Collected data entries
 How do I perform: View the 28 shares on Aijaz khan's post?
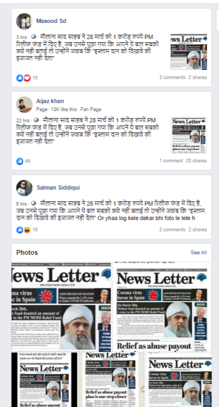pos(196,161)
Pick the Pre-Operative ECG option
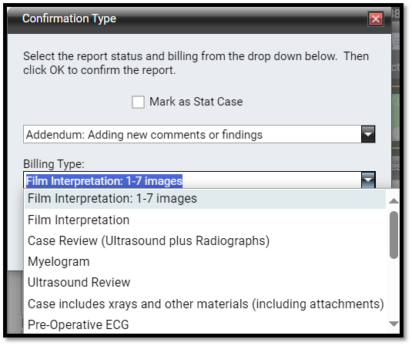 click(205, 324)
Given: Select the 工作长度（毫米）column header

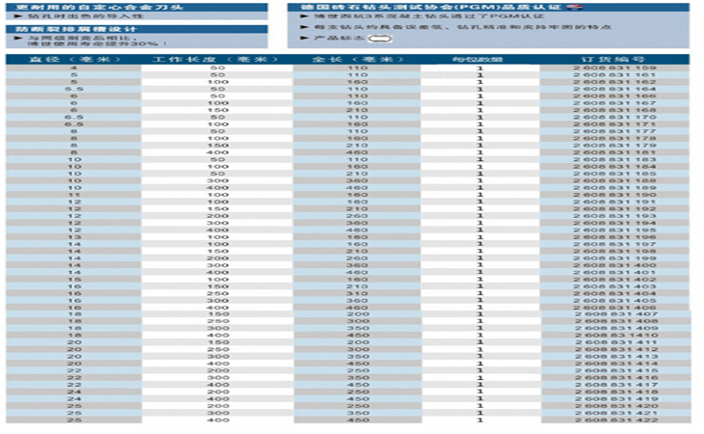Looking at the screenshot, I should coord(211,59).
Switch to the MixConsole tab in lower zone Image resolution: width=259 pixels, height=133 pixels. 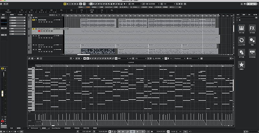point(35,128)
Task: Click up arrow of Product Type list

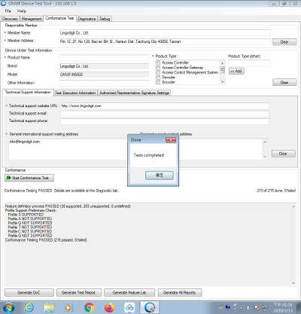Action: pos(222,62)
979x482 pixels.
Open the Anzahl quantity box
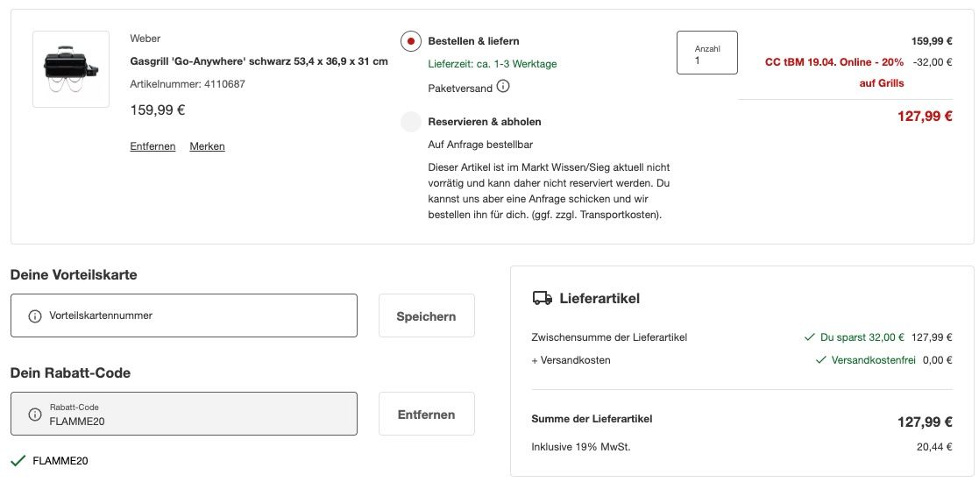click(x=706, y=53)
...
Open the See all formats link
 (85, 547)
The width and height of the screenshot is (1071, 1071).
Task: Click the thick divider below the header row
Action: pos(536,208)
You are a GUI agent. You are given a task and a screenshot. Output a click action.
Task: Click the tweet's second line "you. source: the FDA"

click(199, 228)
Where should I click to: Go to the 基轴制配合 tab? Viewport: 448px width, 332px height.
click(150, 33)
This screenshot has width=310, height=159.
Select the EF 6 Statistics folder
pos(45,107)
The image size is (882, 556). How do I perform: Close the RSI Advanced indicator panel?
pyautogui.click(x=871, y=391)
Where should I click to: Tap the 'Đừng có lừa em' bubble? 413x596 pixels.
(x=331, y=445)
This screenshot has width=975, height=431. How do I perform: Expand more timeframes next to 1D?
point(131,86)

▶ **REQUIRED ACTION**:
Restate word for word the lines of the data above, starting at the line containing "You are a GUI" and ending at the line containing "This screenshot has width=310, height=159.", both included, and nothing more.

▶ **RESULT OF THIS TASK**:
You are a GUI agent. You are given a task and a screenshot. Output a click action.
Task: Click the tweet's second line "you. source: the FDA"

click(199, 228)
Where should I click to: Go to the 基轴制配合 tab? Viewport: 448px width, 332px height.
click(150, 33)
This screenshot has width=310, height=159.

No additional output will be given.